Objective: The aim of this meta-analysis is to identify whether two common genetic polymorphisms (rs1042838 G > T and rs10895068 C > T) in the PGR gene may contribute to the pathogenesis of endometrial cancer.
Materials and methods: The MEDLINE (1966 ~ 2013), the Cochrane Library Database (Issue 12, 2013), EMBASE (1980 ~ 2013), CINAHL (1982 ~ 2013), Web of Science (1945 ~ 2013) and the Chinese Biomedical Database (CBM) (1982 ~ 2013) were searched without language restrictions. Meta-analyses were conducted using the STATA software (Version 12.0, Stata Corporation, College Station, Texas, USA). We calculated odds ratio (OR) and its 95% confidence interval (95% CI) to estimate the relationships between PGR genetic polymorphisms and the pathogenesis of endometrial cancer.
Results: Six studies with a total of 6,285 patients with endometrial cancer and 12,120 control subjects met the inclusion criteria for the meta-analysis. Our findings suggested that PGR rs1042838 polymorphism was significantly correlated with an increased risk of endometrial cancer (T allele vs. G allele: OR = 1.23, 95% CI: 1.07 ~ 1.42, P = 0.005; GT + TT vs. GG: OR = 1.21, 95% CI: 1.06 ~ 1.40, P = 0.006; TT vs. GG + GT: OR = 1.65, 95% CI: 1.09 ~ 2.49, P = 0.017; TT vs. GG: OR = 1.72, 95% CI: 1.12 ~ 2.65, P = 0.013; TT vs. GT: OR = 1.42, 95% CI: 1.01 ~ 2.00, P = 0.044, respectively). We also observed positive associations between PGR rs10895068 polymorphism and the pathogenesis of endometrial cancer (T allele vs. C allele: OR = 1.15, 95% CI: 1.02 ~ 1.29, P = 0.027; CT + TT vs. CC: OR = 1.14, 95% CI: 1.00 ~ 1.29, P = 0.045, respectively).
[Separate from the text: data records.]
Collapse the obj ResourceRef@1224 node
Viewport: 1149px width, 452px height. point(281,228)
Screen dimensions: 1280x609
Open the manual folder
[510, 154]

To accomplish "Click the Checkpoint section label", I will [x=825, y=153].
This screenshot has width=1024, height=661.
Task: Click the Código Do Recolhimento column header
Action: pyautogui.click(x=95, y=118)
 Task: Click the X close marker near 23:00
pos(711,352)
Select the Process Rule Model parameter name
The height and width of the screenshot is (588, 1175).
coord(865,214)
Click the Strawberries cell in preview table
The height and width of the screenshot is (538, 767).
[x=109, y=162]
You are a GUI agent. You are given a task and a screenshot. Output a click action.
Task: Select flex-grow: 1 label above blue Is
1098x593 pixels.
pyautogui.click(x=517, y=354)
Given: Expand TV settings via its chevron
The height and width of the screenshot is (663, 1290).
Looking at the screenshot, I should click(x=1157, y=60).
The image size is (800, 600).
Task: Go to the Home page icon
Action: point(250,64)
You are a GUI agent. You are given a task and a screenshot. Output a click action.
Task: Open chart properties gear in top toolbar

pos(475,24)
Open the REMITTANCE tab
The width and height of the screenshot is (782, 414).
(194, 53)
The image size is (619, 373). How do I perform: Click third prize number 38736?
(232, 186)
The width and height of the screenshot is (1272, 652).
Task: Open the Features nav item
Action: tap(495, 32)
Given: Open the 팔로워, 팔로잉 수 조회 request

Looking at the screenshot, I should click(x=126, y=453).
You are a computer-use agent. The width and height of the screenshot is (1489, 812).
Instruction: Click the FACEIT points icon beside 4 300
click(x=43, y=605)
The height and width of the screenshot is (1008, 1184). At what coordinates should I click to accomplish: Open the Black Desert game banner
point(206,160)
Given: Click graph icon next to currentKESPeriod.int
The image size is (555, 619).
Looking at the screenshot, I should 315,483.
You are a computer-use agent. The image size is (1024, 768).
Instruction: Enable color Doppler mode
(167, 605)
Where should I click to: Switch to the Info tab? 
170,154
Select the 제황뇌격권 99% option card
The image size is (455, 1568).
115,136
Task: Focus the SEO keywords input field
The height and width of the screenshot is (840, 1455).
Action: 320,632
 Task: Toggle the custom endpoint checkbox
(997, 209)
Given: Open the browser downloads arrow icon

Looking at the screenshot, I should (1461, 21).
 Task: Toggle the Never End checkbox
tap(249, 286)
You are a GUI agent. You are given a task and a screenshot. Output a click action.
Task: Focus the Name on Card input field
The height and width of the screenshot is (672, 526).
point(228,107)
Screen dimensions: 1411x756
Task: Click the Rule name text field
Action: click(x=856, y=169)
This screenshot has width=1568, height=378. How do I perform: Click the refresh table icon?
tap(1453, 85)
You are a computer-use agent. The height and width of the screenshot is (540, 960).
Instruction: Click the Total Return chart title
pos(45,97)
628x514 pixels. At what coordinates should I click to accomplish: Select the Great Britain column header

Conclusion: Ethnicity-stratified analysis indicated that rs1042838 and rs10895068 polymorphisms in the PGR gene might be strongly related to the pathogenesis of endometrial cancer among Caucasians and mixed populations (all P < 0.05). In conclusion, our findings provide empirical evidence that PGR rs1042838 and rs10895068 polymorphisms may be involved in the pathogenesis of endometrial cancer.